Movie: Chandamama Kathalu
Director: Praveen Sattaru
Cast: Naresh, Aamani, Lakshmi Manchu, Chaitanya Krishna, Krishnudu and Richa Panai
Chandamama Kathalu is an occasional change to lend solace to a regional viewer and comprehend them with care that the times ahead of this industry are indeed not bleak as they seem. It has a maker who makes peace with the fact that there are enough alternatives beyond staple diets to digest a story sans the forced cinematic compromises that the so-called established directors too have consciously fallen a prey to. He knows to use silence, neat visuals, straightly uttered lines, underplayed background scores and philosophical undertones and pin these ensemble elements together for an alliance in a heart-warming, sufficing tone.
As much as the film is about poetic justice, it is equally about incompleteness of life. There are eight stories in number. Every character is in quest of that life-changing moment that would make their existence achieve a sense of completion and gratification just like the writer in one of the tales who initially titles his new work to be ‘Hope’. When you witness the very same story-writer at the commencement of the film be at his desperate best for inspiration in a coffee shop closely observing the diversity of his surroundings out of a transparent glass, picking his characters and trying to weave them into a wholesome result, what the director does is to let the audience take part actively in the entire experience and use that handy momentum to never let the work go off-steam, switching to each of their lives seamlessly.
The film silently tries to take sides and be preachy on what’s good and what’s not. But, the exercise isn’t entirely dedicated to it and doesn’t directly impose the same. This is especially felt when Haseena gives her earlier love a cold snub, going on to marry a Dubai resident who turns out to be taxi driver, a shocking truth when he is earlier spoken of as a rich businessman. Later, the Muslim shop-owner who was in a relationship with her sobs for a while but is rather happy to have let her gone knowing that she might have deserved the result she ultimately got.

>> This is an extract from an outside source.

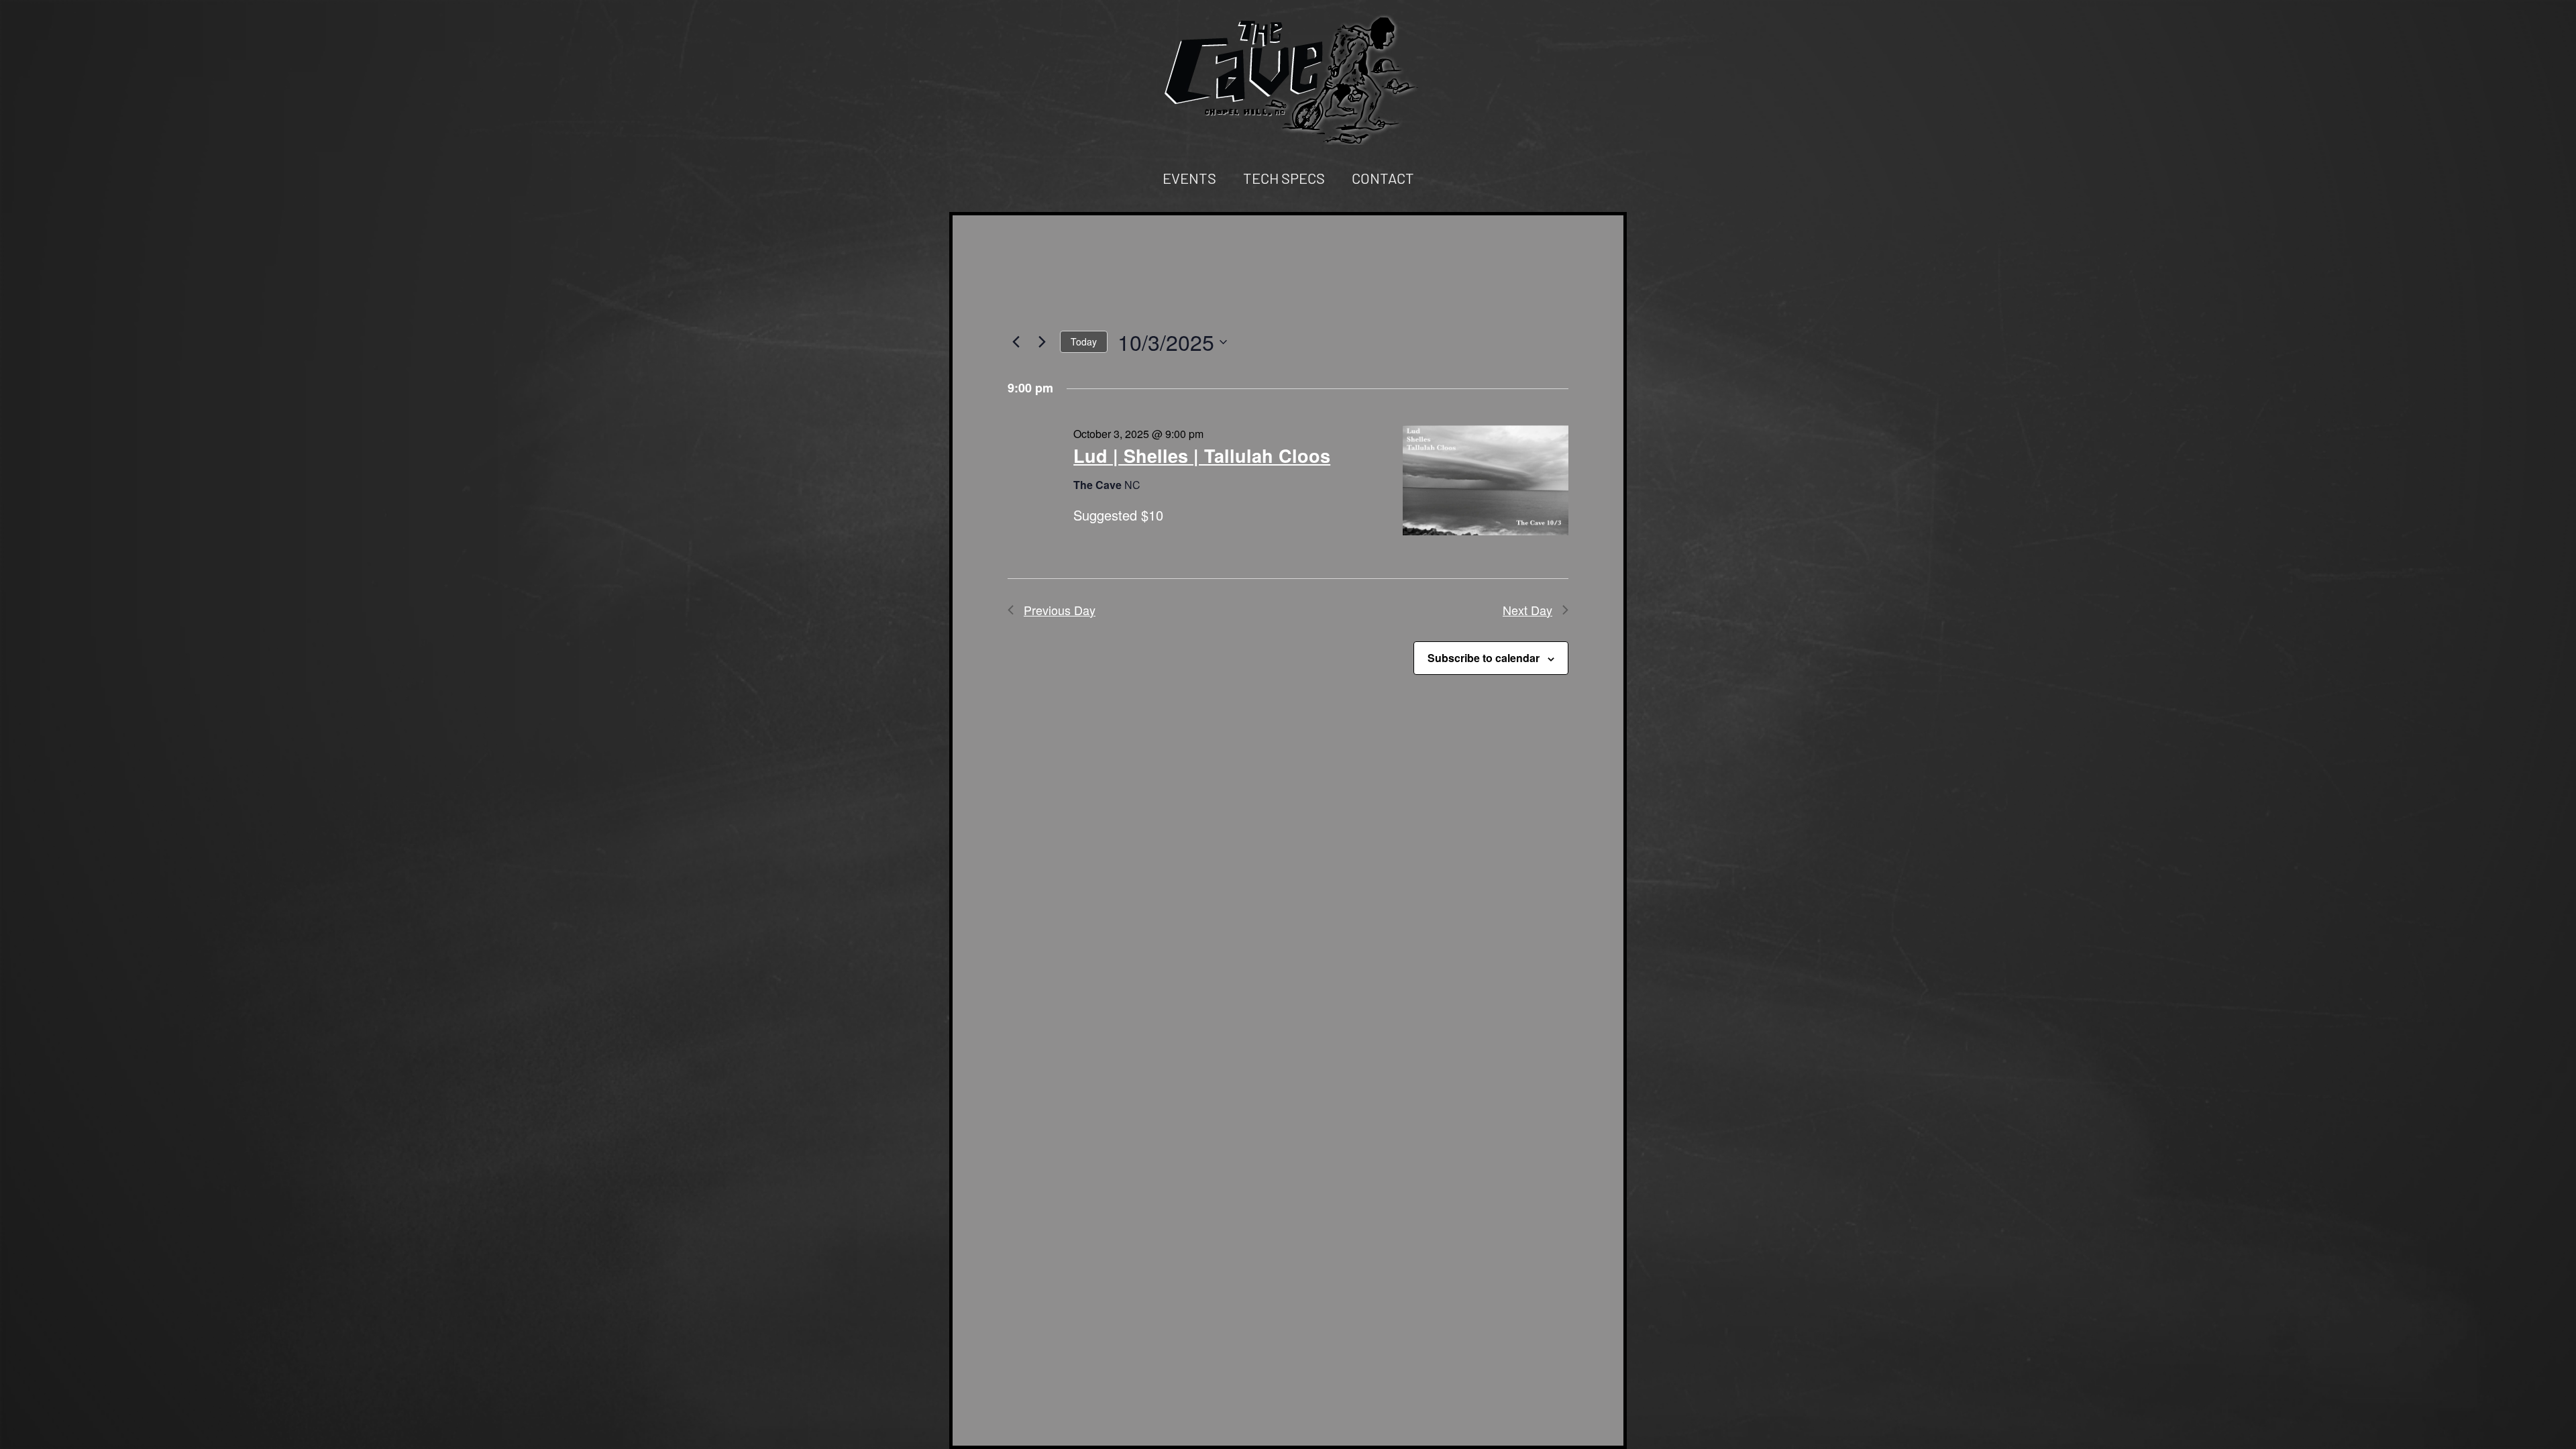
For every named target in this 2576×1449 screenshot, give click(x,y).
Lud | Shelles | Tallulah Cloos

Even in the life of Aamani and Naresh, the focus is only on letting them be true to their inner selves and not let the society dictate what they are to be. While in case of Naga Shaurya who is made to work at a Muncipality office, he complains a lot initially about what he has and in the end, he is not left with much choice. He goes about his work with a smile knowing that it is indeed his reality. So is the case with the stranded beggar on the streets, the model who is well-past her stardom, the awaiting bachelor posting ads for a bride on a newspaper and an evil moneymaker who intends to make money by emotional-blackmail, they all get what the writer sees and feels they richly deserve.